<<<<
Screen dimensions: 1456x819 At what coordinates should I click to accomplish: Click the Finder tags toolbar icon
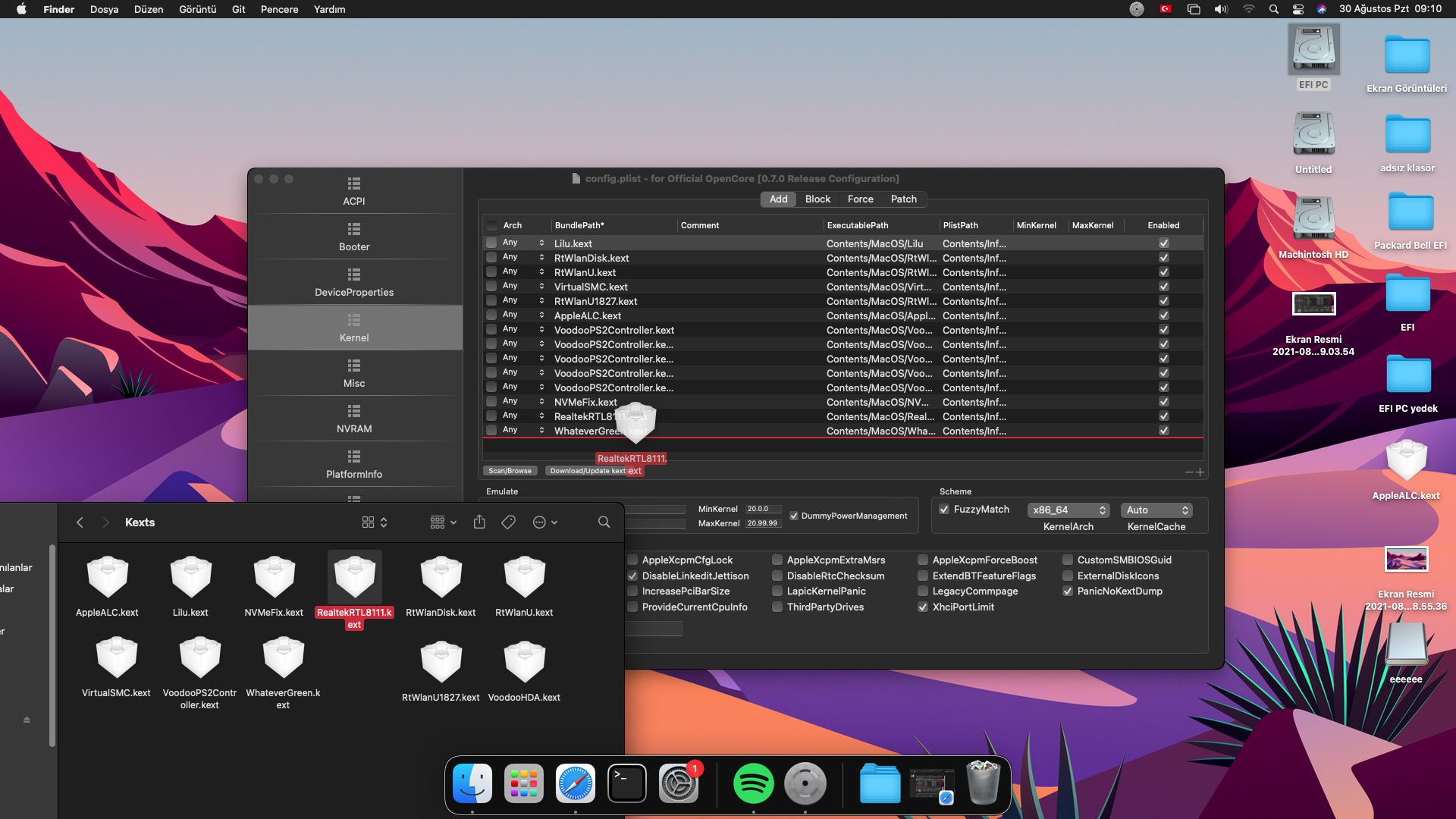[509, 522]
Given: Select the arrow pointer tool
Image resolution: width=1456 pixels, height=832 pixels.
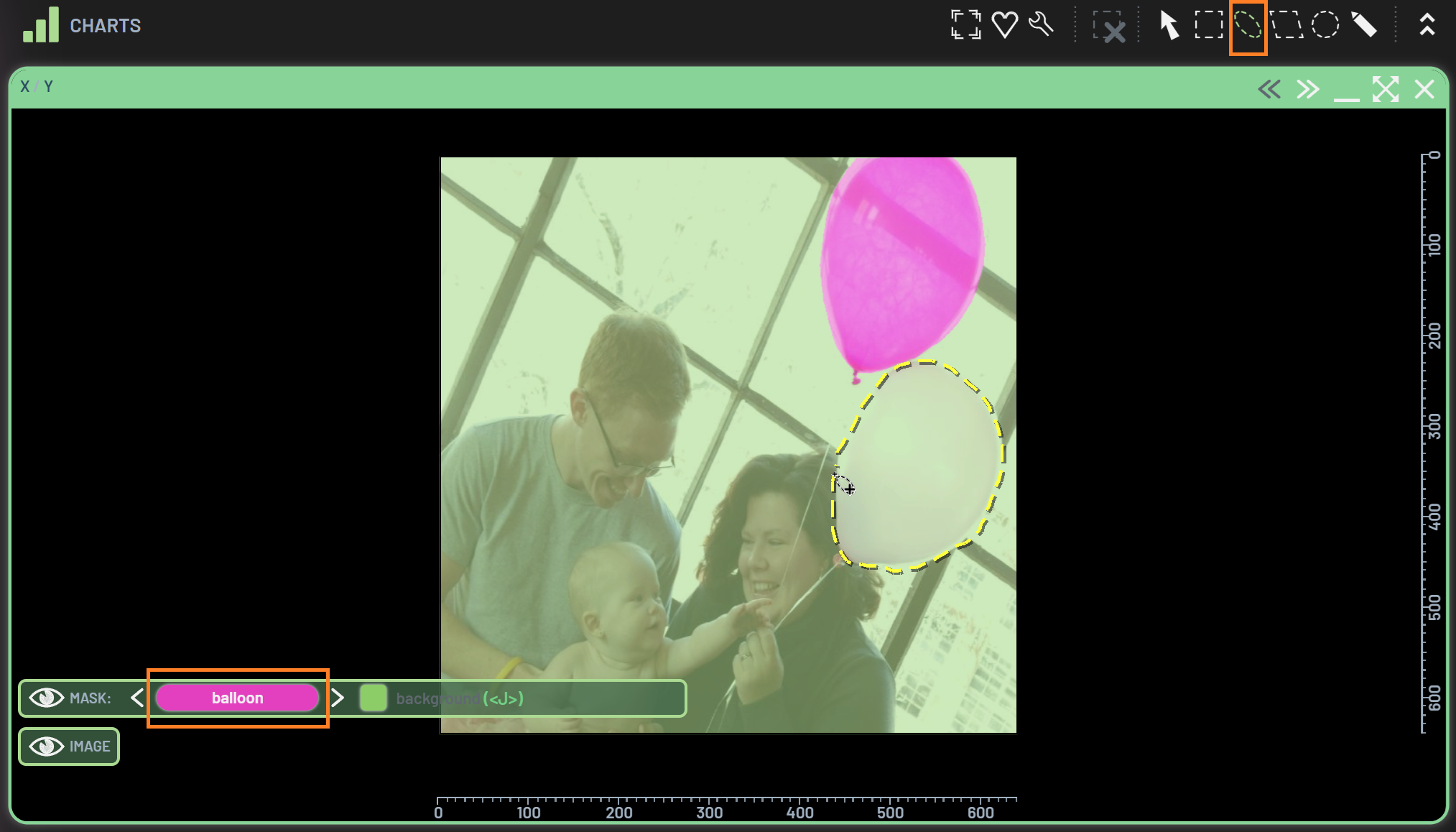Looking at the screenshot, I should click(x=1169, y=25).
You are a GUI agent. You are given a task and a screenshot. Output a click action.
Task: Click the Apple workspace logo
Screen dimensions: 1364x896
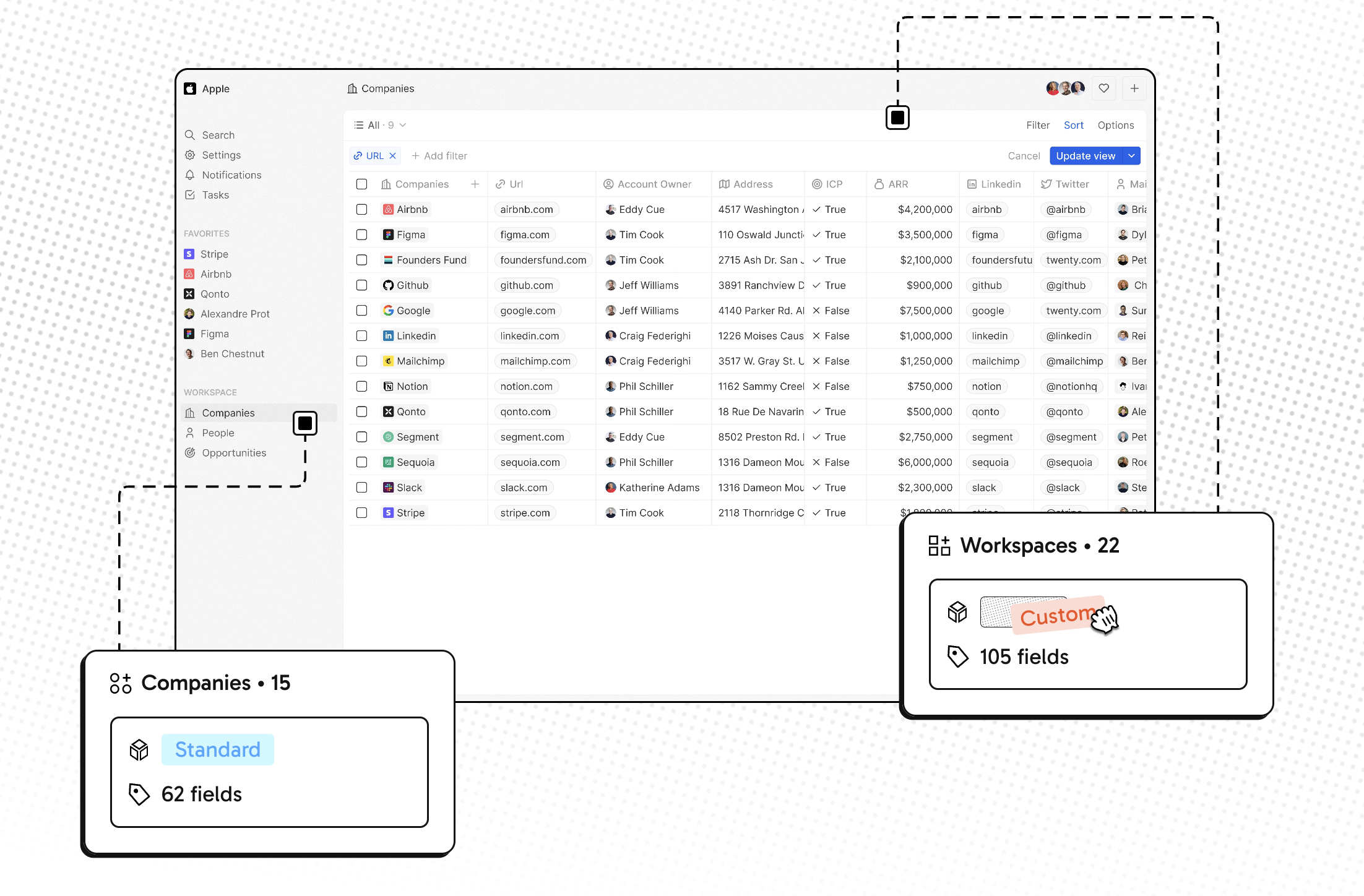click(190, 88)
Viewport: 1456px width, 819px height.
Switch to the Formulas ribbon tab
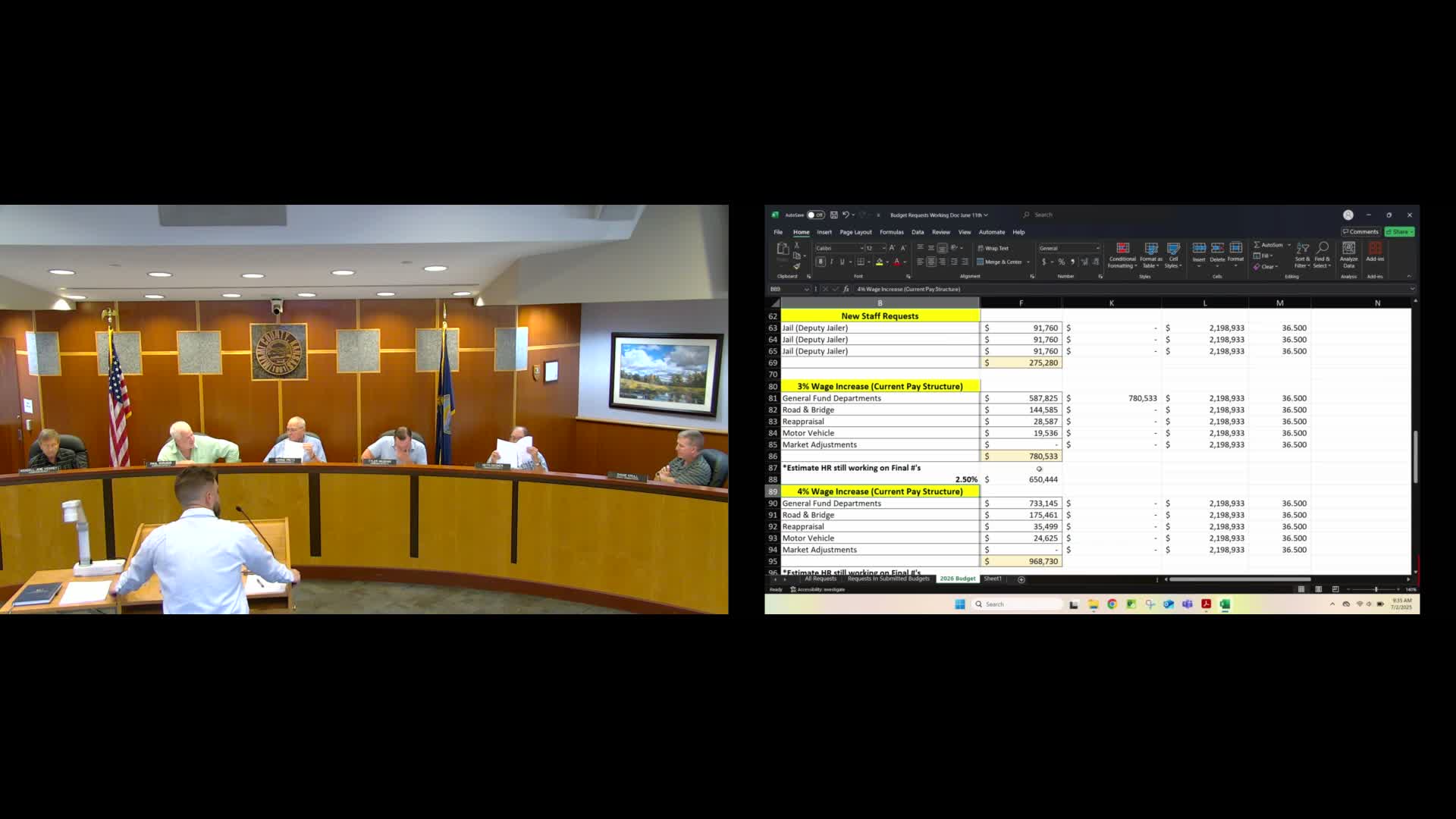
>>>>
** Your assignment **
Without including any picture, copy the listing above exactly and in full.

** Your solution **
Screen dimensions: 1456x819 At what coordinates should I click to accomplish: Click the Finder tags toolbar icon
[509, 522]
Given: Select the arrow pointer tool
Image resolution: width=1456 pixels, height=832 pixels.
Looking at the screenshot, I should click(x=1169, y=25).
You are a GUI agent. You are given a task and a screenshot. Output a click action.
Task: Click the Apple workspace logo
Screen dimensions: 1364x896
click(190, 88)
Viewport: 1456px width, 819px height.
Switch to the Formulas ribbon tab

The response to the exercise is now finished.